The working schedule of these big organizations is a traditional one where the time slot of 9 to 6 operates which makes it very difficult to bring out the newness in their product range and development in terms of business models. Here the startups overshadow these biggies as they bring out new and attractive product range for the consumers. This led the biggies to invest in these startups which act as a means of outsourcing for the biggies.
This is the prime reason that Ratan Tata invested in the online furniture startup Urban Ladder. The Startup offers more than 30 categories of unique products that are further sub divided based according to the requirement of the customer. This distinctive offering by the Startup is attracting the investors to fund.
Bangalore based Chumbak which offers quite distinctive “Indian inspired “merchandise got funding due to its product range. Their products focus on the lifestyle of people. Ranging from tech accessories, wallets, bags, pouches it has a wide range of souvenirs.
Reason 2: Startups are growing at a faster pace
Startups are attaining the progress in their business at a much faster pace as compared to the big companies with step growth level within the startups. They have a strong acceleration towards expansion that builds a trust value as well as a better reach among the clientele.
This is the reason that the restaurant discovery service Startup Zomato had gained the new round of funding from its investors. The food based startup had performed excellently and had progressed at a much larger scale from the first round of funding provided to it by Info Edge (Naukri.com). This has resulted into exponential growth for Zomato – they have not been able to reach to more than 100 cities in India, but has acquired companies worldwide.
Reason 3- Startups helps in gaining market economy
Startups are the building blocks for any growing economy. The trend is showcasing that the Startups are creating their own market force and bringing positive effects in the market economy.
Big companies now following the method of employing lesser people to keep their working smooth and flexible.
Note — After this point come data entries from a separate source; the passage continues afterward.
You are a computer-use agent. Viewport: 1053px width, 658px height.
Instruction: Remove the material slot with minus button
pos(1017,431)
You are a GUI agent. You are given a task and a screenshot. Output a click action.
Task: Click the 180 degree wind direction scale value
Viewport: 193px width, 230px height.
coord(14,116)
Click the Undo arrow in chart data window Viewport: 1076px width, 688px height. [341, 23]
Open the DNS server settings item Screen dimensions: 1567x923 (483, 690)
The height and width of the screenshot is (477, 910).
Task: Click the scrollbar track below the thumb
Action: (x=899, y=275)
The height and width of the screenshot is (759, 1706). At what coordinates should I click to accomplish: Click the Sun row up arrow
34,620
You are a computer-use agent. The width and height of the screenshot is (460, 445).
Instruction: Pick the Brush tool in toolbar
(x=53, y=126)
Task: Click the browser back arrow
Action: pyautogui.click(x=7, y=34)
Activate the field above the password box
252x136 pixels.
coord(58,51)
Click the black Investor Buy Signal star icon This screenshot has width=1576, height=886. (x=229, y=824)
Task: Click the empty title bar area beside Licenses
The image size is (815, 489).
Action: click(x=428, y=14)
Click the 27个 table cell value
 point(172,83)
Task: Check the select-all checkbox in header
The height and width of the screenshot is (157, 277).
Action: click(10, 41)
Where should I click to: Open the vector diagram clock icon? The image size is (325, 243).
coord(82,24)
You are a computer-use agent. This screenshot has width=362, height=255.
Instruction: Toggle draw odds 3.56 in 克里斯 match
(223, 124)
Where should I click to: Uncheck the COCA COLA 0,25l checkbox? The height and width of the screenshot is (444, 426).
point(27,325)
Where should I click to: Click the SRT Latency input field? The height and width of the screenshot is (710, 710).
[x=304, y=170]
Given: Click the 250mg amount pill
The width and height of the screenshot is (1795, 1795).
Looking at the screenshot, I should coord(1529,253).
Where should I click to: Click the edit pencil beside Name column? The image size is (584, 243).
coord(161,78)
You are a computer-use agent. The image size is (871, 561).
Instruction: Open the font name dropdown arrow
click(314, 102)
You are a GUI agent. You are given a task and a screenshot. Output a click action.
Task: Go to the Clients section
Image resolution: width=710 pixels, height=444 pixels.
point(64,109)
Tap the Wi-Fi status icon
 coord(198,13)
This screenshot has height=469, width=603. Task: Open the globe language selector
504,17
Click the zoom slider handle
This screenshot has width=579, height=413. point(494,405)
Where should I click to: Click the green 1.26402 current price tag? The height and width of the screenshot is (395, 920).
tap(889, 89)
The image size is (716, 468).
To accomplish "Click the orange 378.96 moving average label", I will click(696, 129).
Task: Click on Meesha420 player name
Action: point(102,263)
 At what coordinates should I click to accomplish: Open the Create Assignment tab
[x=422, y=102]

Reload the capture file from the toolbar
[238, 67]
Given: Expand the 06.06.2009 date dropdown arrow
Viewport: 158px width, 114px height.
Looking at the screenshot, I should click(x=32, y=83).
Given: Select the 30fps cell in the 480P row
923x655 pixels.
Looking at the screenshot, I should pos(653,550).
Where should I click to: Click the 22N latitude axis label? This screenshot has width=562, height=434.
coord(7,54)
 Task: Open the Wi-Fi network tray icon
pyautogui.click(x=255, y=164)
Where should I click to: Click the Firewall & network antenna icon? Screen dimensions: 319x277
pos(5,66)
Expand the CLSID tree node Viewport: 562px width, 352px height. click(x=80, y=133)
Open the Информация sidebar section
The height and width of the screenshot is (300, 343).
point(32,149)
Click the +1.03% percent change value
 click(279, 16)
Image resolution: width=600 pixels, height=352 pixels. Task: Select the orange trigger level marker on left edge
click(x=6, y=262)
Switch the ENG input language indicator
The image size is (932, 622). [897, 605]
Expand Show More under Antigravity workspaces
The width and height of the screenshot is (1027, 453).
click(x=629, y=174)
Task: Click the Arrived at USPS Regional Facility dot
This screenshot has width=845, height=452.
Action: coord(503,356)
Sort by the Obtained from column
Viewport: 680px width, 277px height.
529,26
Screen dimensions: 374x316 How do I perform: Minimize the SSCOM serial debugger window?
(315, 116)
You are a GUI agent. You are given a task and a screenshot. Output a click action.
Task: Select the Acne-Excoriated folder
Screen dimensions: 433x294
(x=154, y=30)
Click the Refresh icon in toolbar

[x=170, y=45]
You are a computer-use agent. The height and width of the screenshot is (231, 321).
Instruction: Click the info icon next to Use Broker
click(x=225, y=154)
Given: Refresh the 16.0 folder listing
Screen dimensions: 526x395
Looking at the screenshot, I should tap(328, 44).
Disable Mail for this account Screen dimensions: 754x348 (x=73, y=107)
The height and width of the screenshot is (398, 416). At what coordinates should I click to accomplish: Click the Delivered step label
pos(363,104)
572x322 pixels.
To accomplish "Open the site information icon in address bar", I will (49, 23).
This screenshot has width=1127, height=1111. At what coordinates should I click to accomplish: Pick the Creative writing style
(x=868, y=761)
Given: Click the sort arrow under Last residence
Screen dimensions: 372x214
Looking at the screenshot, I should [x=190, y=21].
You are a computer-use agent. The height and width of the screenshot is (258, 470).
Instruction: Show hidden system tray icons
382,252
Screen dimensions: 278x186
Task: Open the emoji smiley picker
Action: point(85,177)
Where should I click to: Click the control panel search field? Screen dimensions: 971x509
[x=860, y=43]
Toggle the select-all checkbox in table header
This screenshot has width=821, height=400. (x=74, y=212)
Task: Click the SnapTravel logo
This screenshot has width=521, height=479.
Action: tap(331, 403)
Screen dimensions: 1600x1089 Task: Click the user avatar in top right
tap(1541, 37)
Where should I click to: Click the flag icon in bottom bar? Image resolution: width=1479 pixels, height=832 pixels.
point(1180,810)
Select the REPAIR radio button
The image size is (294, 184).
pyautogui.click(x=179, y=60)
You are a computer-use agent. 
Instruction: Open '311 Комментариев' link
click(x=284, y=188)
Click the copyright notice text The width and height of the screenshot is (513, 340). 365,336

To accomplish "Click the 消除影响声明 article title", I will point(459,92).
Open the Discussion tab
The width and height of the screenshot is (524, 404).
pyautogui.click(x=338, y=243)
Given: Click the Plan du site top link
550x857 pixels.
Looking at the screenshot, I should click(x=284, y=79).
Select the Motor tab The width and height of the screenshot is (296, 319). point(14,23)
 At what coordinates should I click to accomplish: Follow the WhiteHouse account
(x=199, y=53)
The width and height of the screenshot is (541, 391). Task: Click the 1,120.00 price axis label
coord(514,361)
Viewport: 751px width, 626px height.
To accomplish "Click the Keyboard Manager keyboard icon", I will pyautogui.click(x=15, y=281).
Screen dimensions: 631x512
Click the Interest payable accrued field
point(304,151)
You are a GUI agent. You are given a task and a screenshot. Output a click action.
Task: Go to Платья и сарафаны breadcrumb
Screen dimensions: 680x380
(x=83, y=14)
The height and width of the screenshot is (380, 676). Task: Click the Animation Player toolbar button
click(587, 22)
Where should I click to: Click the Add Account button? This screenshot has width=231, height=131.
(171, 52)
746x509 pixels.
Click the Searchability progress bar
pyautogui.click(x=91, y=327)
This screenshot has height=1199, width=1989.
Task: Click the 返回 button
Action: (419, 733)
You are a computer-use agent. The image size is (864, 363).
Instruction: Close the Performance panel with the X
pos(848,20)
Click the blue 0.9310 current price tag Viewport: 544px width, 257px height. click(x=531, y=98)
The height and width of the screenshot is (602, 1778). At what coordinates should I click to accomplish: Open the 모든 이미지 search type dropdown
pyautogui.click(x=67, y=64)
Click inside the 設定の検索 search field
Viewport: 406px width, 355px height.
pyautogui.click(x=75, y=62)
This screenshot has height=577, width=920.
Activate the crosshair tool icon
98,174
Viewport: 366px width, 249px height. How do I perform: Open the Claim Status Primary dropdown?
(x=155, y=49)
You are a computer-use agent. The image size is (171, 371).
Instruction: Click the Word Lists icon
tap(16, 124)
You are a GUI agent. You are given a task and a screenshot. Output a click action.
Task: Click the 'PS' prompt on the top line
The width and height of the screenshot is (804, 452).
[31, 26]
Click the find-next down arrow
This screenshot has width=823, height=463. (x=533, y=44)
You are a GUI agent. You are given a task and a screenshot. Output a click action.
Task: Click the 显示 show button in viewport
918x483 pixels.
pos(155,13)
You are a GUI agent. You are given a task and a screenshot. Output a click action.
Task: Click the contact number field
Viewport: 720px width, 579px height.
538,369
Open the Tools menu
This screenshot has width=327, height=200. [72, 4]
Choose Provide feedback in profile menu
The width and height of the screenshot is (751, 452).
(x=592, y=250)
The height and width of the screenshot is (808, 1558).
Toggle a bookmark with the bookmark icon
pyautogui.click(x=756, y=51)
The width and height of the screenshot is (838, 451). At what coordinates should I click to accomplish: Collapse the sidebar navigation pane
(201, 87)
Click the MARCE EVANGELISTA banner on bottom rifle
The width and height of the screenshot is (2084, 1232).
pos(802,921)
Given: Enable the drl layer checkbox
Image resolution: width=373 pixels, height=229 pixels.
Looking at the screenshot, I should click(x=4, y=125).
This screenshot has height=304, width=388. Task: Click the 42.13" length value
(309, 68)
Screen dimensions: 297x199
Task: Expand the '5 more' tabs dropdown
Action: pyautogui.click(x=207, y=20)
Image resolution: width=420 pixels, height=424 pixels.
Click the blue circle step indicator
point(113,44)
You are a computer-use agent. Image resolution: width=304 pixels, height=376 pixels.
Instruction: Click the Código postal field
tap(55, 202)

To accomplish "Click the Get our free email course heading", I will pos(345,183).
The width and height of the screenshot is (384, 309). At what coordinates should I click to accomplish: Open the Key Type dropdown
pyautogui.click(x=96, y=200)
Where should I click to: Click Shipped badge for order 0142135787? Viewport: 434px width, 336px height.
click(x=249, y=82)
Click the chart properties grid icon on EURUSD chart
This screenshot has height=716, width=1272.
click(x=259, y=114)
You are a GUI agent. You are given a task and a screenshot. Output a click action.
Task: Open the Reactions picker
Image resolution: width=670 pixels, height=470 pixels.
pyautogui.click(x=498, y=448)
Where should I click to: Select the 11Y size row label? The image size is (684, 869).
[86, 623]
Whereas in this scenario the startups are hiring at a major level. By employing the freshly passed college graduates startups are increasing their workforce. As there is flexibility in the working culture of startups the employees are more productive in terms of employees in large organizations.
The startups employees are multi-taskers and can perform a numerous tasks at a shorter time period and at a much smaller pay. This is one such reason that the biggies are trying to invest in these startups as they would be able to achieve their goals and growth in their business through the startups. As the startups are furling the economy of the country the investors are trying to tie up with them through funding and receiving a positive impact on their career.
Hence the funding galore is based on the three major reasons that are making the biggies to get attracted towards the startups. The creative splurge with which the startups bring out their innovative products are making a boom in the markets and are bringing back the lost economy. Startups are acting as a fueling tool for the market economy. Hence their progress and growth is making them a major attraction for the big players.